**Description of the task**.
Print the entries exactly; no image belongs in the copy.

◇ ◇ ◇ ◇

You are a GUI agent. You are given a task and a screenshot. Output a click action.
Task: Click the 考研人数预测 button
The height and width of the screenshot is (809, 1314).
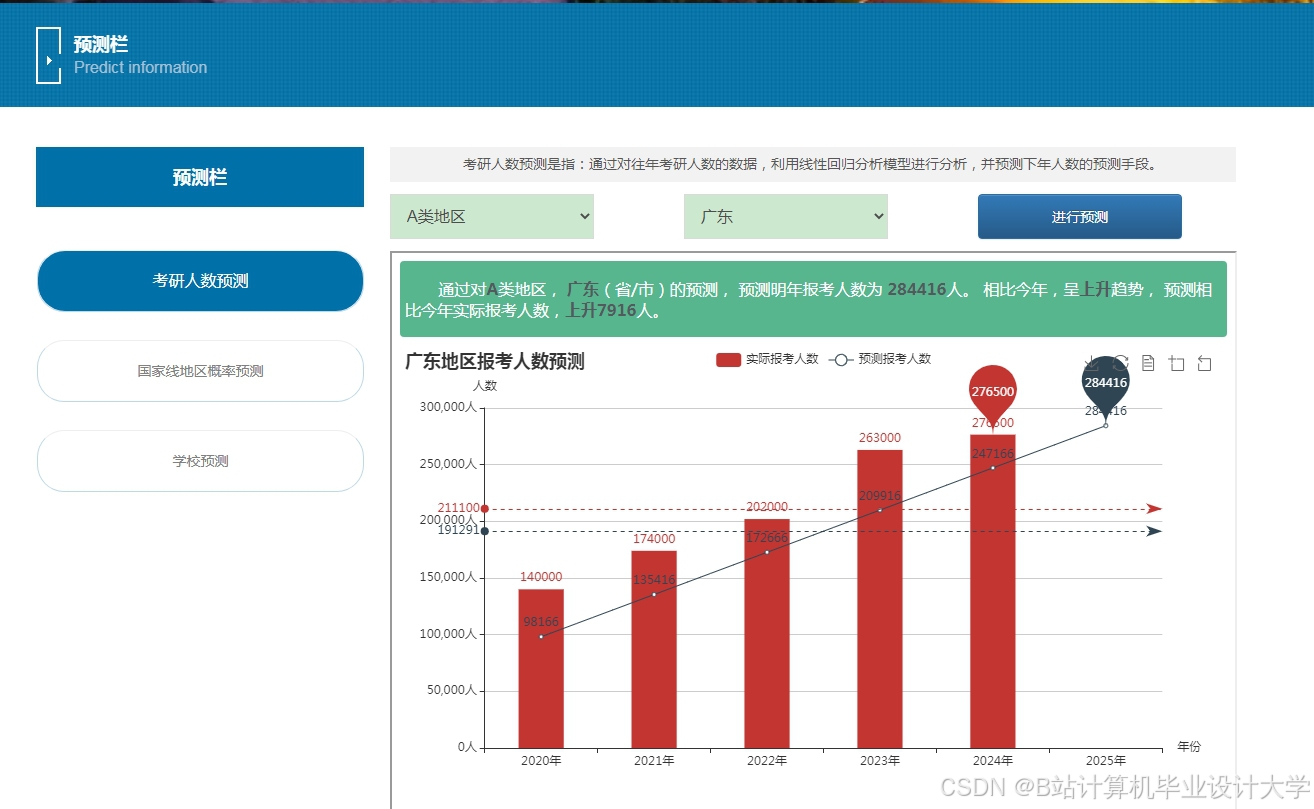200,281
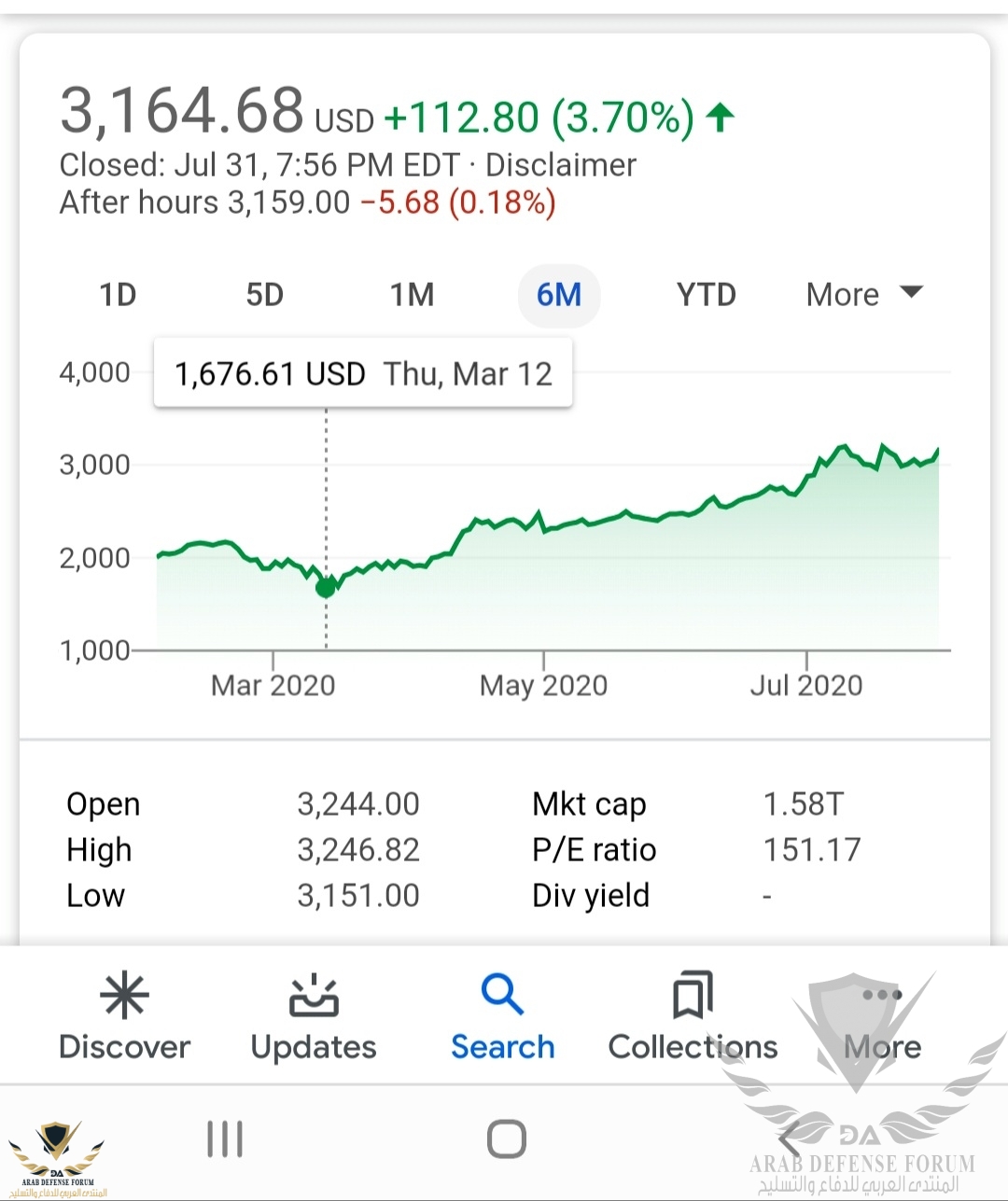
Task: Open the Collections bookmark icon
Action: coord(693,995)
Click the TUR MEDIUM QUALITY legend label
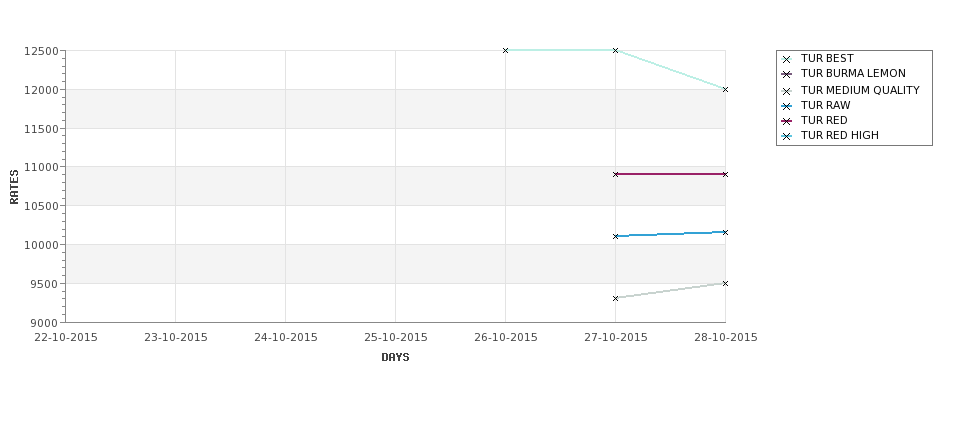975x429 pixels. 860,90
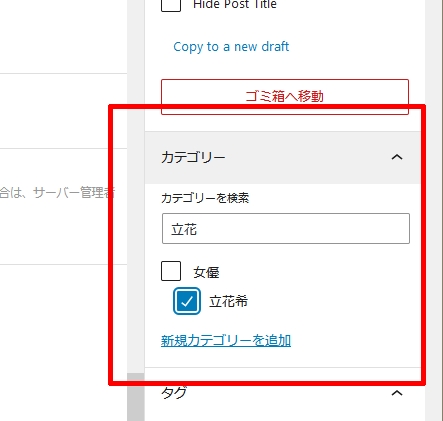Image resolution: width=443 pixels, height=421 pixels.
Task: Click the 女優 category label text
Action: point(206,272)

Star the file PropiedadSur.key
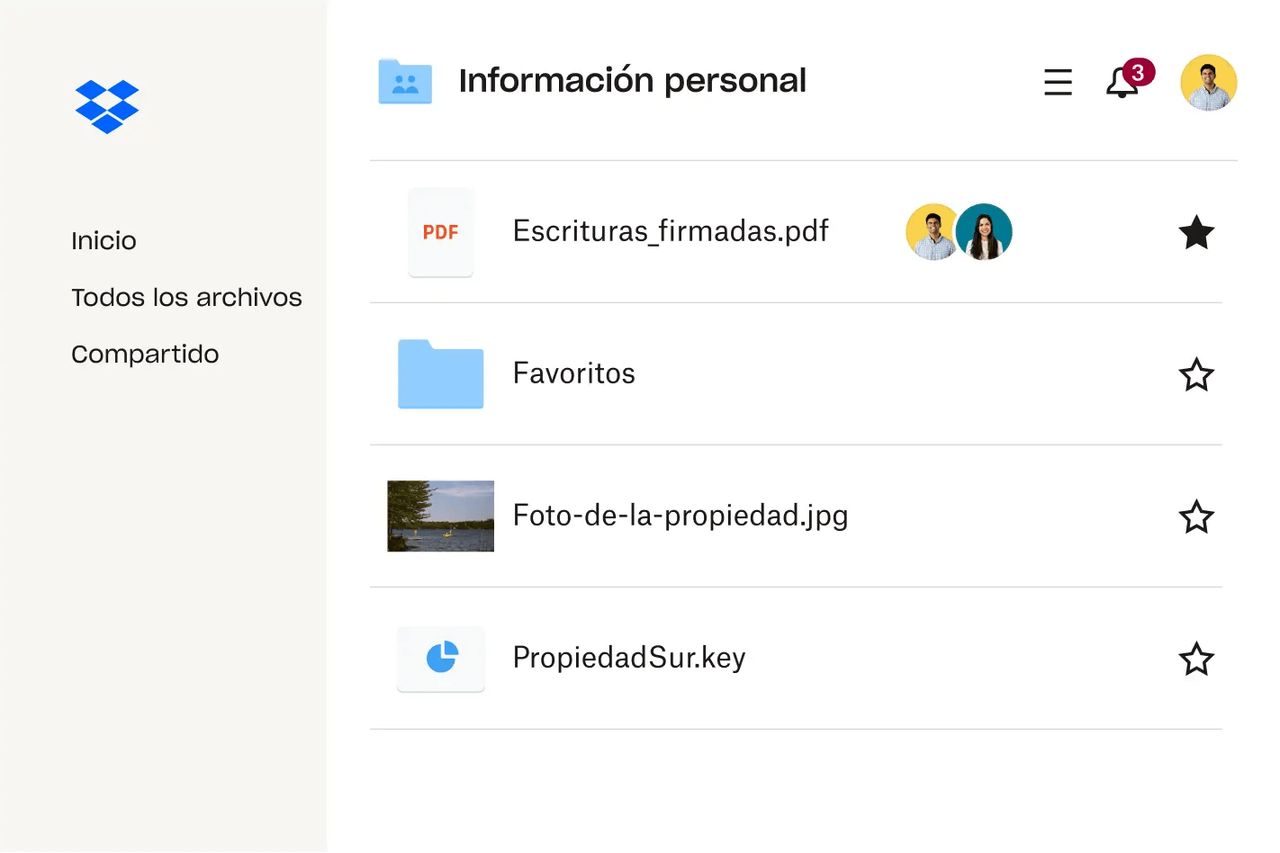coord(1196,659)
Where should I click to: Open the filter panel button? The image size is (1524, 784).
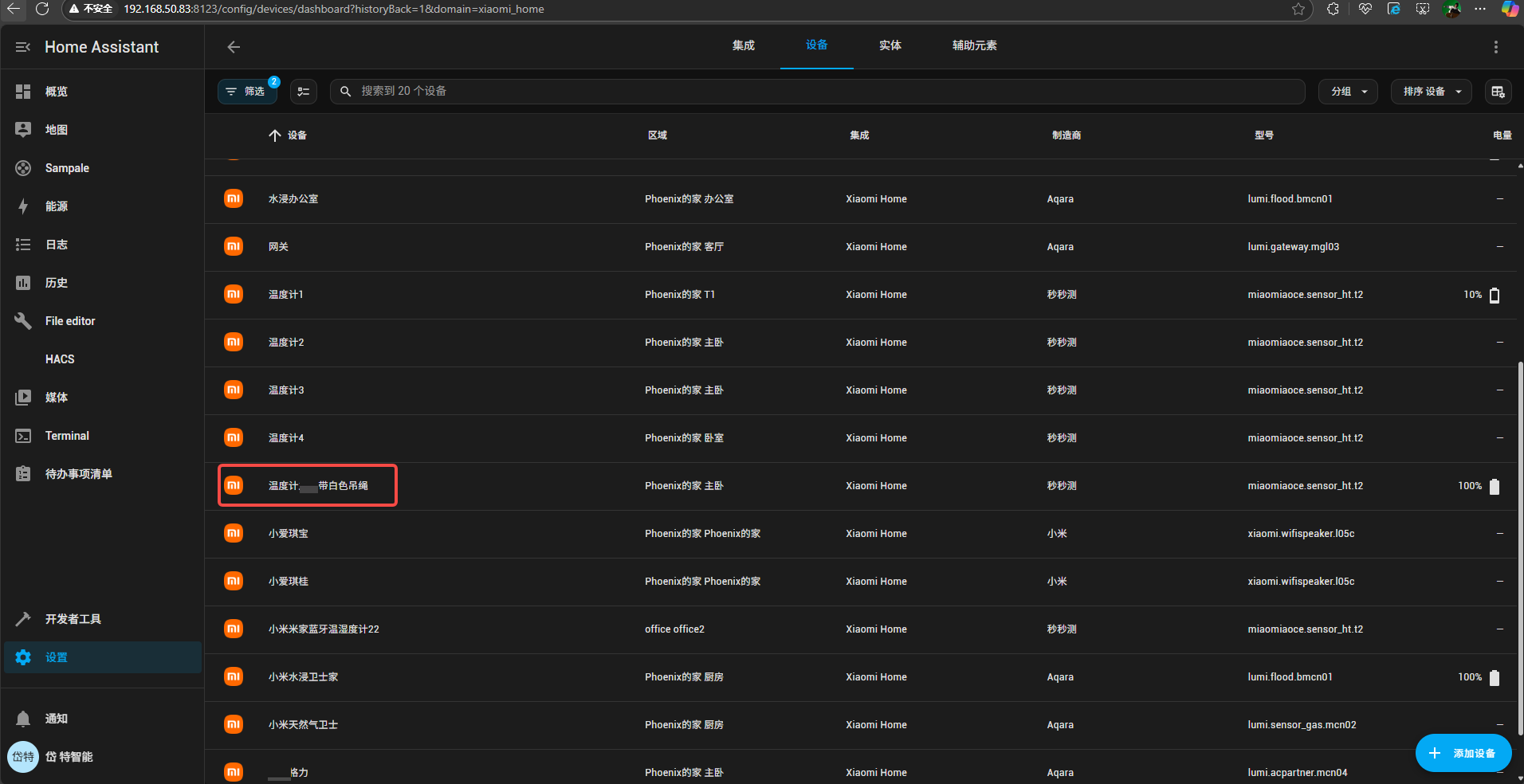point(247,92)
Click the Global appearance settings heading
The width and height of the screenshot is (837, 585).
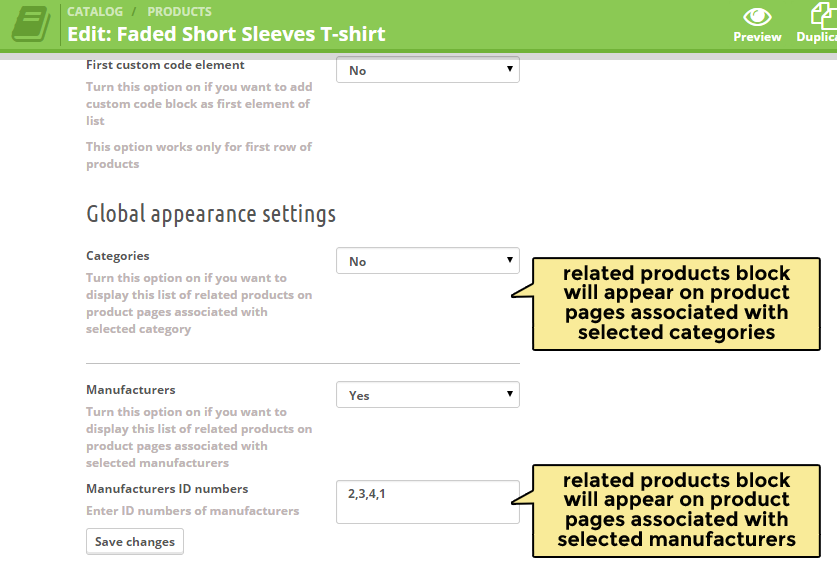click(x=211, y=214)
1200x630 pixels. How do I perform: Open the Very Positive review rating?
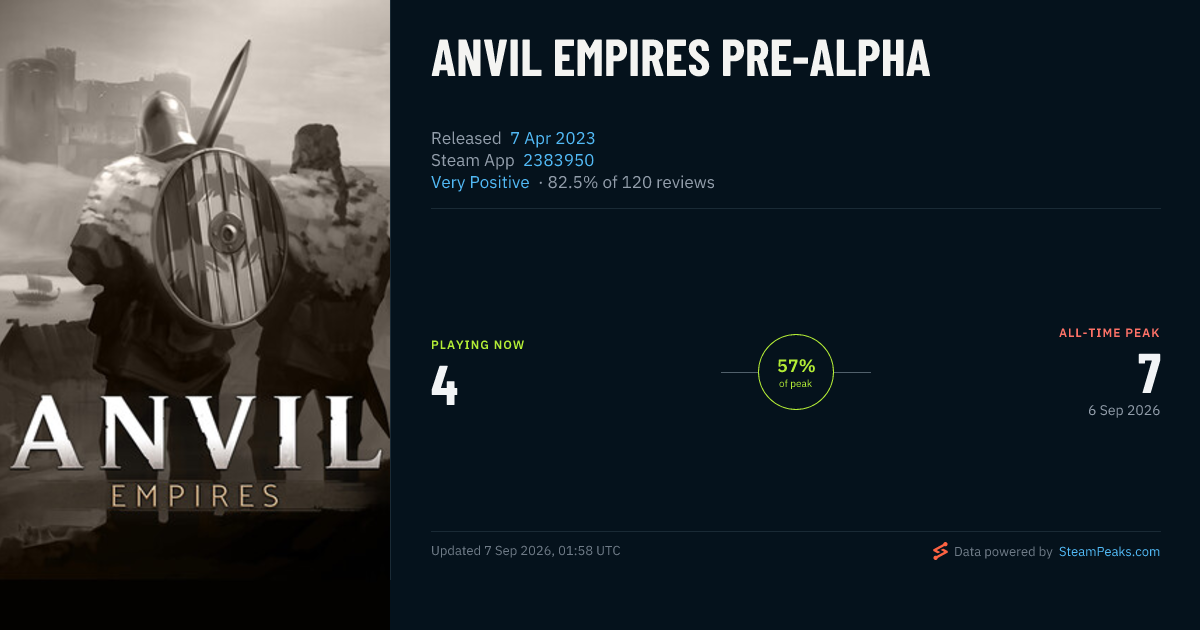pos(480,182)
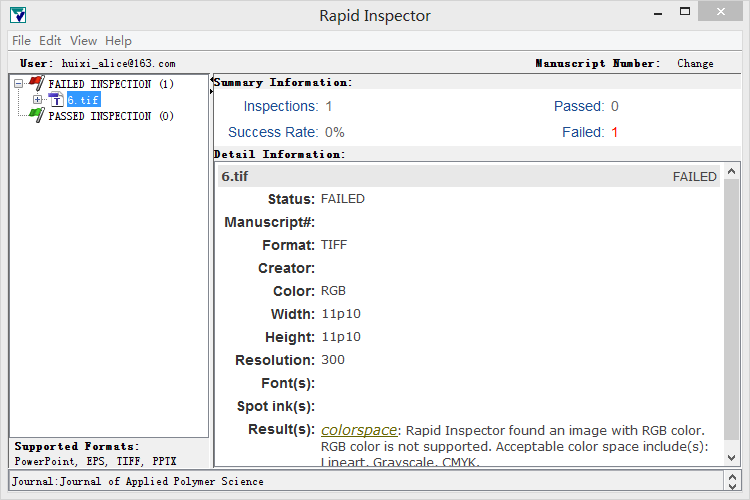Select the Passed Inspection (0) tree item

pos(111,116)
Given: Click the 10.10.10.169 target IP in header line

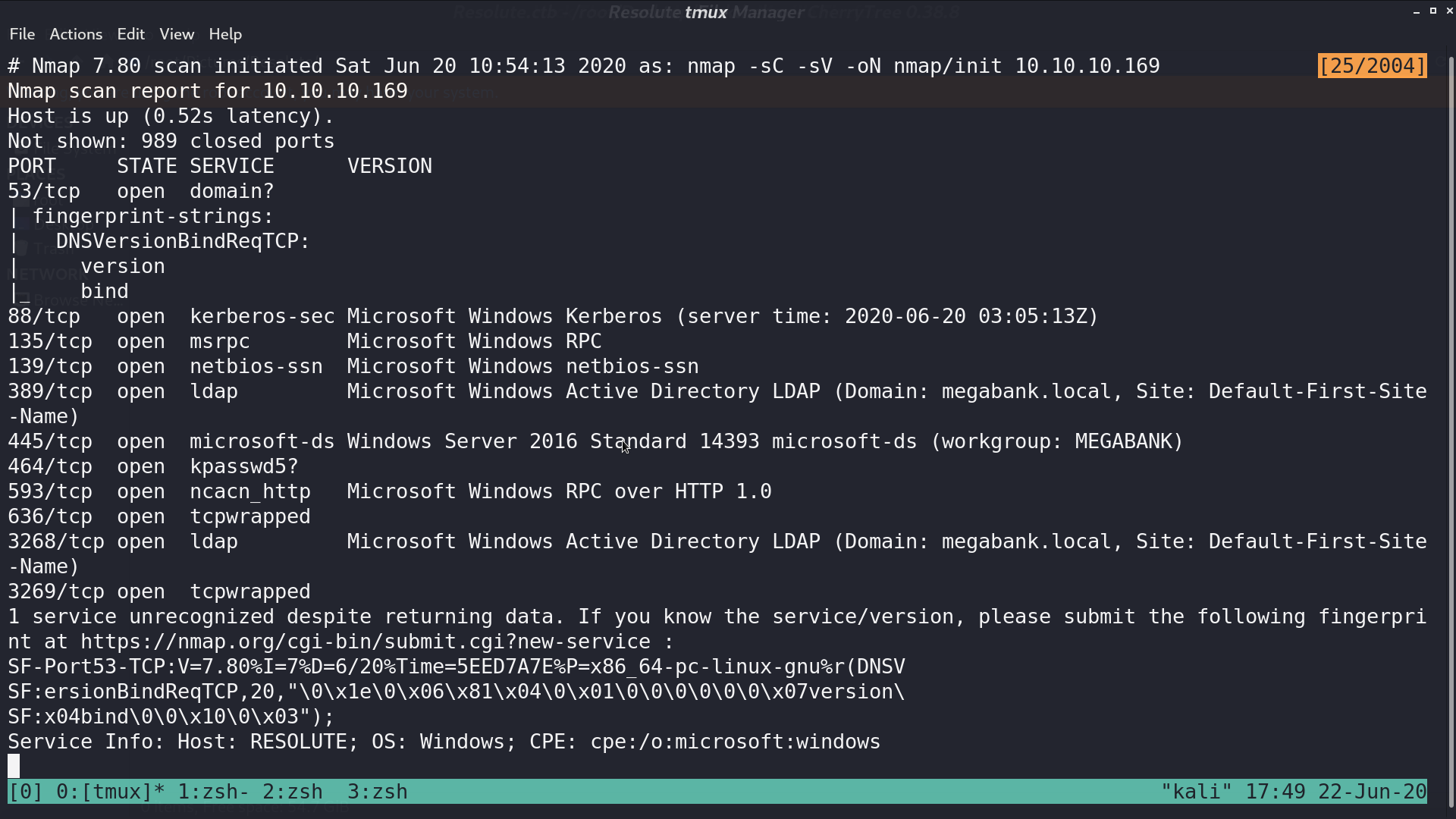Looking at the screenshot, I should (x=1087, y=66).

◇ ◇ ◇ ◇

**Your response**.
You are a GUI agent. You are given a task and a screenshot. Output a click action.
Task: Click the 考研人数预测 button
The height and width of the screenshot is (809, 1314).
200,281
Task: Open the Collections bookmark icon
Action: coord(693,995)
Click the TUR MEDIUM QUALITY legend label
975x429 pixels. 860,90
Image resolution: width=443 pixels, height=421 pixels.
Task: Click the 女優 category label text
Action: point(206,272)

Star the file PropiedadSur.key
coord(1196,659)
Where should I click to: Open the filter panel button? The image size is (1524, 784).
point(247,92)
Click the Global appearance settings heading
The width and height of the screenshot is (837, 585).
click(x=211, y=214)
1200x630 pixels. How do I perform: Open the Very Positive review rating?
pos(480,182)
Select the Passed Inspection (0) tree item

pos(111,116)
Given: Click the 10.10.10.169 target IP in header line

Looking at the screenshot, I should (x=1087, y=66).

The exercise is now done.